If you still don’t get the same results try to do a clean checkout into a new directory. Also make sure all caches are cleared. As Travis sets up a new virtual machine for each build it doesn’t have to deal with cache problems – but your local test environment might has to.
Once you can reproduce the exact same behaviour as on the server you can start to investigate what the problem is. It really depends then on your concrete scenario how to approach it. Usually google is a great help in figuring out what could be the cause of your problem.
If after all the problem seems to affect other project on Travis as well it might be an issue with the Travis environment itself. I saw this happening several times (especially in the beginning). In this case try to contact their support. My experience is that they react super fast.
There are some limitations when using Travis CI compared to other solutions on the market. As Travis runs from a pre-configured VM you have to install custom dependencies for every build. That costs additional time. They put effort in providing caching mechanisms lately, though.
To some extend you rely on the setup that Travis provides. For example you have to deal with the currently installed version of Xcode. If you use a newer version than Travis CI you probably won’t be able to run your build on the server. It would be helpful if there were different VM’s setup for each major Xcode version.
For complex projects you might want to split up your build jobs into compiling the app, running integration tests and so forth. This way you get the build artifacts faster, without having to wait for all tests beeing processed. There is no direct support for dependent builds so far.
When pushing your project to GitHub Travis get’s triggered instantly. But builds usually won’t start right away. They will be put in a global language-specific build queue. The Pro version allows to have more builds beeing executed concurrently, though.
Travis CI provides you with a fully functional continuous integration environment that builds, tests and distributes your iOS apps. For open source projects this service is even free. Community projects benefit from the great GitHub integration. You might have seen buttons like this already:
Even for commercial project their support for private GitHub repositories with Travis Pro opens up an easy and fast way to use continuous integration.
If you didn’t try Travis yet, go and do it now. It’s awesome!

Your tasks -
1. Duplicate everything in the Travis CI text from "When pushing your" down to "use continuous integration.".
2. Using the Travis CI text, explain in one to three sentences why custom dependencies have to be installed for every build.
3. Summarize the Travis CI text in three sentences.

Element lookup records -
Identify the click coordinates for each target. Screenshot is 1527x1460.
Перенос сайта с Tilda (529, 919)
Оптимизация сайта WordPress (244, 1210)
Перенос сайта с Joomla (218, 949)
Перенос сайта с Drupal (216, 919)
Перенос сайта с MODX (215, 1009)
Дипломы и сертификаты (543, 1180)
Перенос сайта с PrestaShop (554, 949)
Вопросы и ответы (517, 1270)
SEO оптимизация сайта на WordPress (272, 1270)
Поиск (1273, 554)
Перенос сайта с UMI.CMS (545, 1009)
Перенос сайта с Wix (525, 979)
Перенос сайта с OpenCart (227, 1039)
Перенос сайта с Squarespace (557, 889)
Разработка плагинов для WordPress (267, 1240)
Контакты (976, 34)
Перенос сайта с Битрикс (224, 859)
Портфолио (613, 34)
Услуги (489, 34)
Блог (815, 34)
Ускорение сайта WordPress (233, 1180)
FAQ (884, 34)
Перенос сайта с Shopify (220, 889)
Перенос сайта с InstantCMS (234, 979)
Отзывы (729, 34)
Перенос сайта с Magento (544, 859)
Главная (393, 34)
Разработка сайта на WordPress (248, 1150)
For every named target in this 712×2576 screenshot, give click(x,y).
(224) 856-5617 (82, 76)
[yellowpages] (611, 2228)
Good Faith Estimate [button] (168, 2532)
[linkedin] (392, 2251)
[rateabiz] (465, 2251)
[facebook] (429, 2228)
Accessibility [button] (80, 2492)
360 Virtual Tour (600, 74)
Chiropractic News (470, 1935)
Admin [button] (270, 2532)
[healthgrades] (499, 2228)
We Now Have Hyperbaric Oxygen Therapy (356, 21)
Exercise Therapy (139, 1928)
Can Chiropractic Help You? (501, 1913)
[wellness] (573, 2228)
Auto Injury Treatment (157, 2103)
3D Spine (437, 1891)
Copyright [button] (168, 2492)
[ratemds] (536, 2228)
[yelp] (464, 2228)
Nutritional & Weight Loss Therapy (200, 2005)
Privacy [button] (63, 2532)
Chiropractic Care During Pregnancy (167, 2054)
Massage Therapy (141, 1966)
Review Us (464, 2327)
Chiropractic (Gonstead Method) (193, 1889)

Solutions by task -
1.
When pushing your project to GitHub Travis get’s triggered instantly. But builds usually won’t start right away. They will be put in a global language-specific build queue. The Pro version allows to have more builds beeing executed concurrently, though.
Travis CI provides you with a fully functional continuous integration environment that builds, tests and distributes your iOS apps. For open source projects this service is even free. Community projects benefit from the great GitHub integration. You might have seen buttons like this already:
Even for commercial project their support for private GitHub repositories with Travis Pro opens up an easy and fast way to use continuous integration.

2. Travis runs from a pre-configured virtual machine, so custom dependencies must be installed again for every build. This costs additional time.

3. To troubleshoot a failing build, one should reproduce the server's behavior locally, for example with a clean checkout into a new directory and cleared caches, and contact Travis support if other projects seem affected as well. Travis CI has limitations: custom dependencies must be installed for every build, users depend on the installed Xcode version, dependent builds are not directly supported, and builds wait in a global language-specific queue. Even so, it provides a fully functional continuous integration environment for iOS apps that is free for open source projects, integrates well with GitHub, and supports private repositories through Travis Pro.